Of another concern is benefits. Again, understanding the workforce demographic is critical. Medical insurance, for example is not typically viewed as valuable by the Generation Y workforce, for that demographic, the benefits of the office environment, perks such as in-house exercise rooms, gourmet cafeterias, and flex work schedules carries far more weight. Regardless of the demographic, surveying the competition in the local market, understanding the competition and what their benefits package is, and staying competitive with that is critical to retention.

Manage the culture, and social media

Are you aware of the reviews your company has on, goolti, Yelp,, etc.? Are you on the list for Fortune Magazine’s best & worst to work for? Which side?

Candidates considering opportunities often are. One critical component of the HR practice should be to gather unbiased AND biased feedback on the company. Exit interviews, external reviews, follow up phone calls with candidates that did NOT get a job offer, etc. are all aspects of managing the perception of the company that is critically important in attracting prospective employees. Is the office visually appealing? What does the parking lot look like at 8AM and 5PM? There are many aspects to a company’s ‘culture’ – some tangible and some not. But the culture of a company is something that takes active management. This is especially important in large multi-site or international companies. There needs to be an intentional plan as to how much of the culture will be defined intentionally by corporate-mandated centralized policy, vs. flexibility in the geographies to conform to local characteristics. There is no right answer, but it is important to be intentional in action, and understand the culture of a company is what management allows or intends it to be. Creating a positive, energetic, results-oriented culture can do one of two things; either extend the brand of the company and influence the reputation of the company, or it can be used to offset variables outside the control of the team. Not every company can afford to offer amazing benefits and top salaries. But research has shown over & over that people will STAY at a job, and refer friends, and positively endorse the company if it has a healthy culture. Conversely, as pointed out earlier, with the Generation Y becoming a larger percentage of the workforce, the emphasis is less on compensation & more on lifestyle and balance. An amazing can offset deficiencies in other areas, but the inverse is not often true. And over the long term, is almost never true.

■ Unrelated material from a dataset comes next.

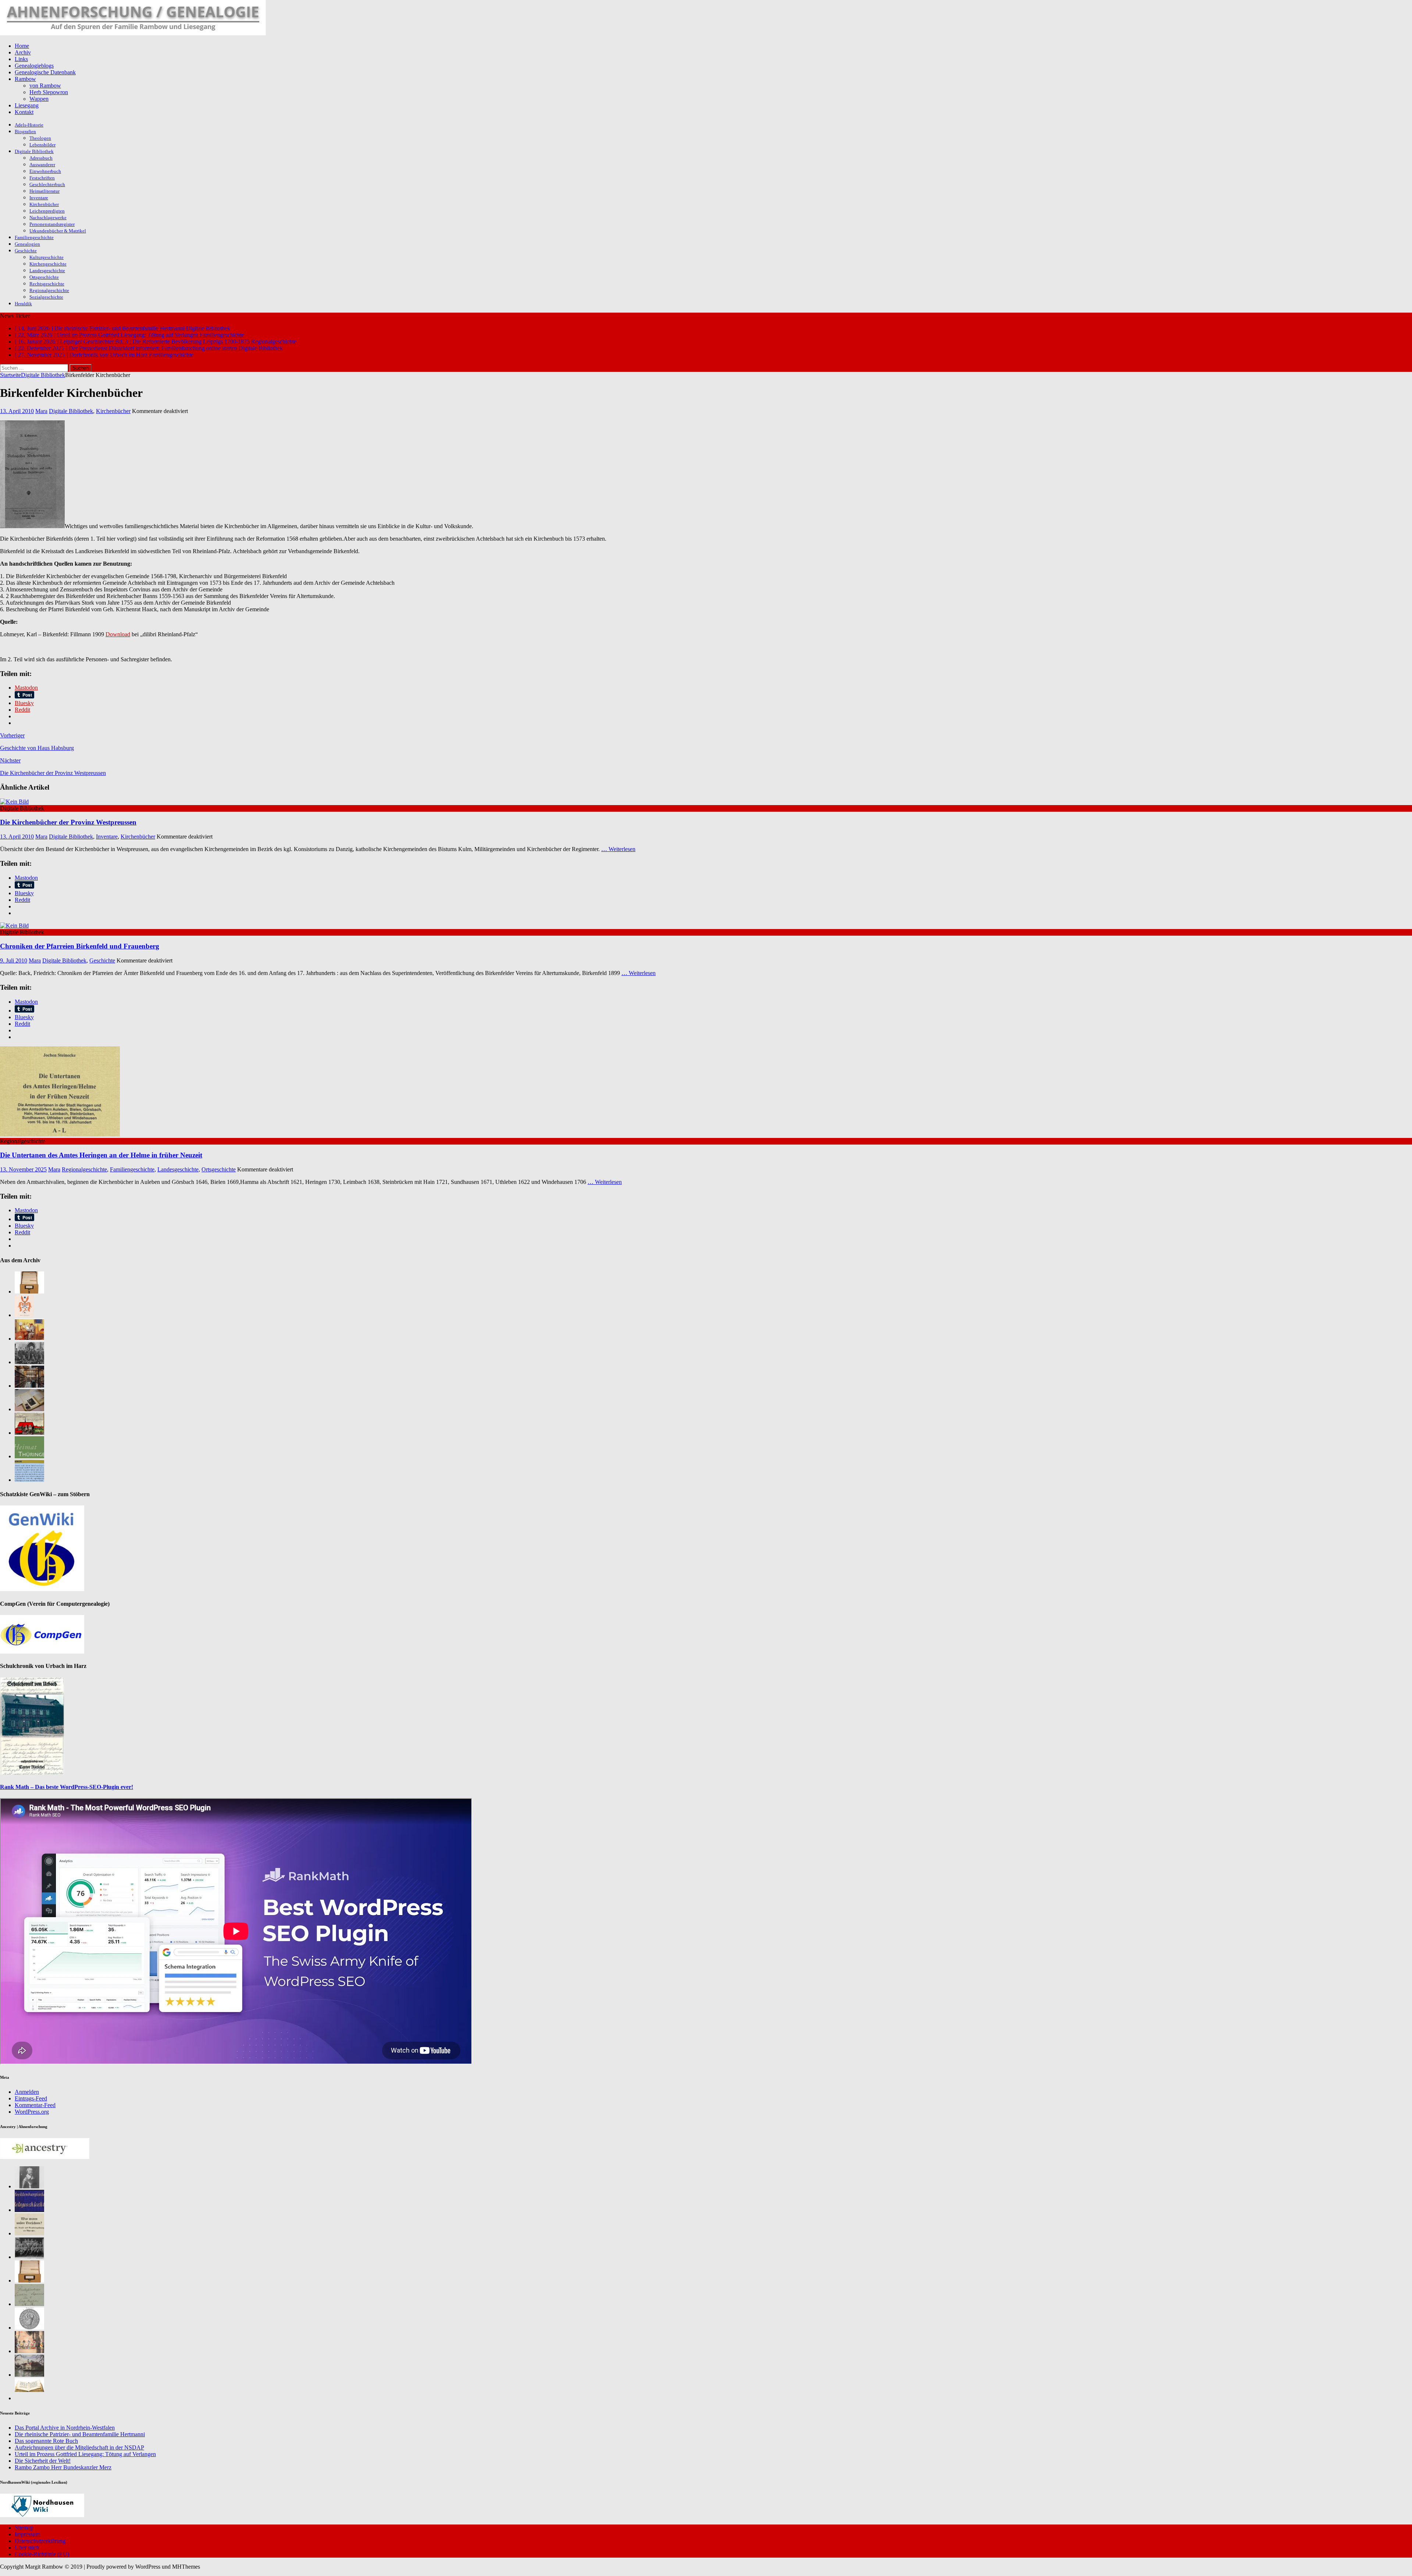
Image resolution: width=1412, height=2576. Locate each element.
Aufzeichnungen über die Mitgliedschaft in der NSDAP (79, 2447)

For companies to compete in the IT labor market today, they must holistically address many components, not just the obvious things HR focuses on. Ensuring the company offers competitive salaries alone will not suffice to both attract and RETAIN a skilled workforce. Often, management takes a very narrow view of compensation & benefits, and does not consider the cost to backfill a position, the ‘soft cost’ of knowledge transfer and loss, and the loss of momentum to the project team that attrition causes, or the impact to unfilled positions on product development timelines. For HR recruiting efforts to be successful, they must educate management about the true cost to unfilled positions and turnover. With some research, the case can easily be made that the hidden costs to the organization far outweigh the cost to building an organization with compelling products, compelling career development opportunities, competitive compensation, and a positive culture. The argument can be made that by not reconciling these concepts together and creating integrated strategic plans, the organization cannot succeed for any protracted period of time. Every company’s success is contingent on the strength of its employees. And companies that understand what it will take to truly compete for and retain excellent IT resources should be more than able to offset the cost to those programs by the increased market share and revenues those companies will produce.